The population of Yonkers, Westchester's largest city, is roughly 60% residents of color. However, the police force remains overwhelmingly white. In an effort to get the force to better reflect the community it serves, the department has launched a new campaign targeted at recruiting minority officers.
Yonkers Police Commissioner John Mueller says the "Be the Hero, Be the Change" initiative is a hyper-focused outreach to people of color to join the Yonkers Police Department. The program offers free tutoring to take the tough police exam.
The Clarkstown Police Department in Rockland County is also stepping up minority recruiting.

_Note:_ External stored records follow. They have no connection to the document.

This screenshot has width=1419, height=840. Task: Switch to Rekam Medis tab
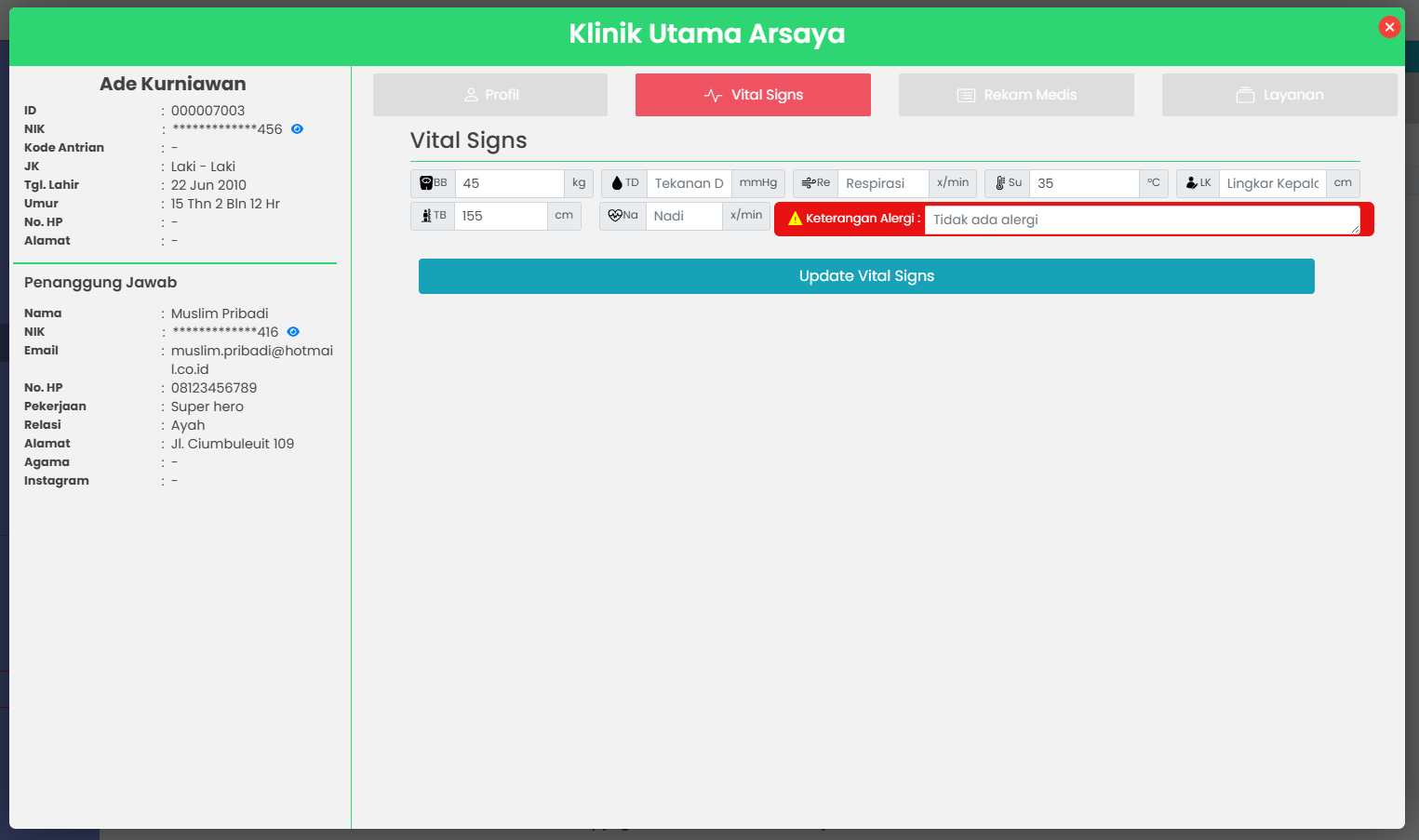click(1016, 95)
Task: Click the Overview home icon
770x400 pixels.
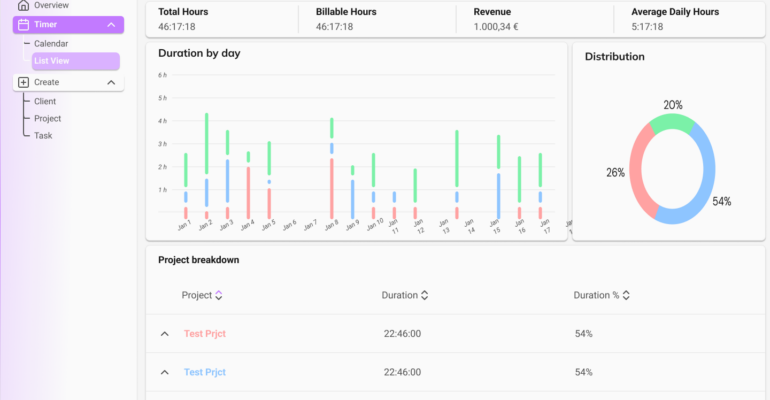Action: point(23,5)
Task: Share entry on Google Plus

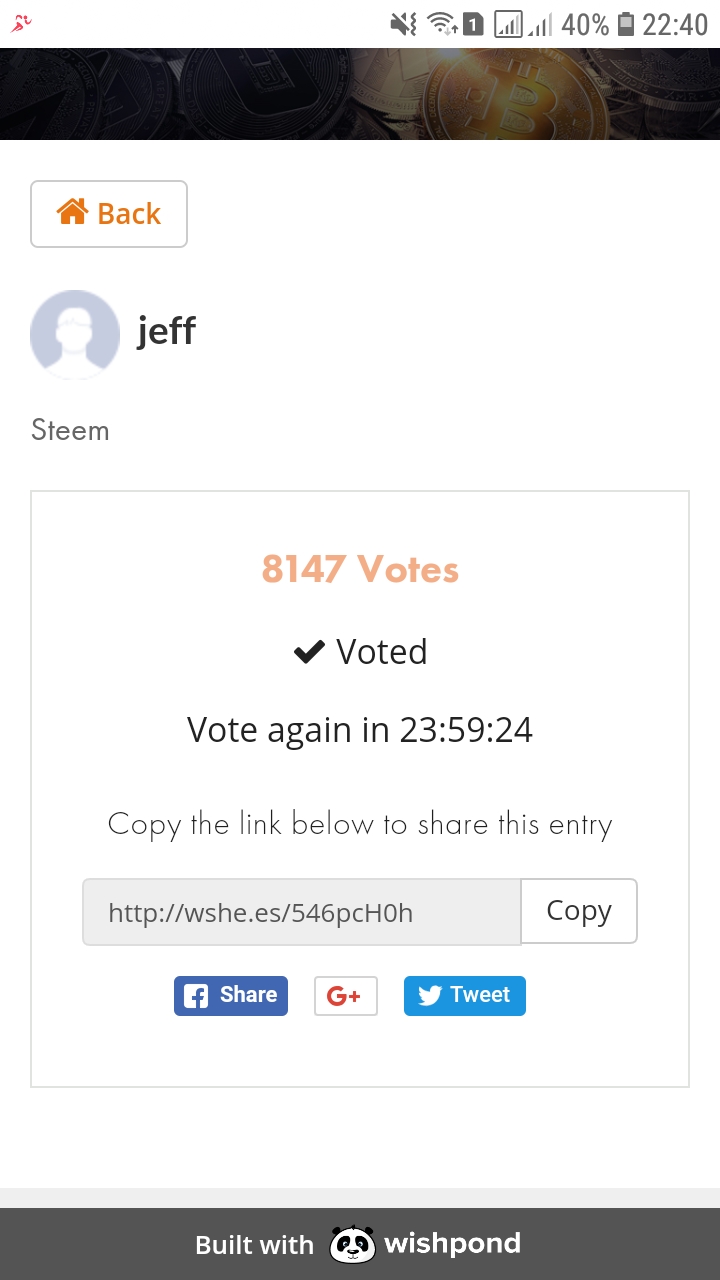Action: coord(345,996)
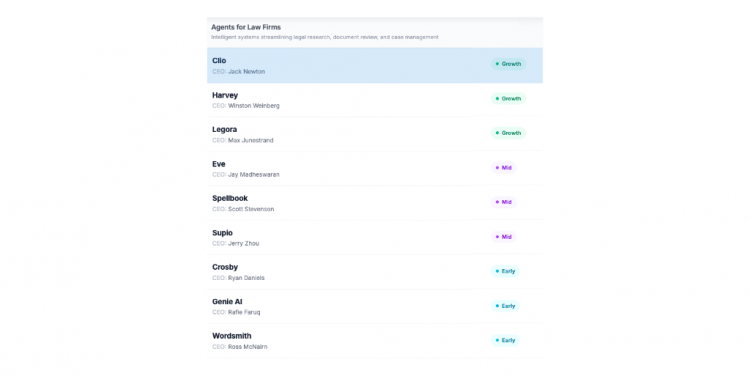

Just a few years ago, there were no Black police officers on the force, even though the town's Black population is about 11%. But things are slowly changing. Now there about five Black officers and 16 Hispanic officers on a force of about 160 sworn officers.
Like Yonkers, Clarkstown also has a free tutoring program to help aspiring officers take the civil service exam.
Police Chief Jeff Wanamaker says school resource officers are also helping to get the word out.
Clarkstown also works closely with the NAACP.
An official with the civil rights organization says police departments need to pressure lawmakers to change some rules to get their diversity numbers up. Wilbur Aldridge says they need to urge lawmakers to remove the rule that they choose officers from their own municipalities.
In Ossining, a village that's nearly 50% Hispanic, the police department has a Spanish language Facebook page.
There's also outreach to young people in the community who may be turned off by law enforcement.
Police Chief Kevin Sylvester says police departments need to rebuild bridges and give people back a sense of faith and hope.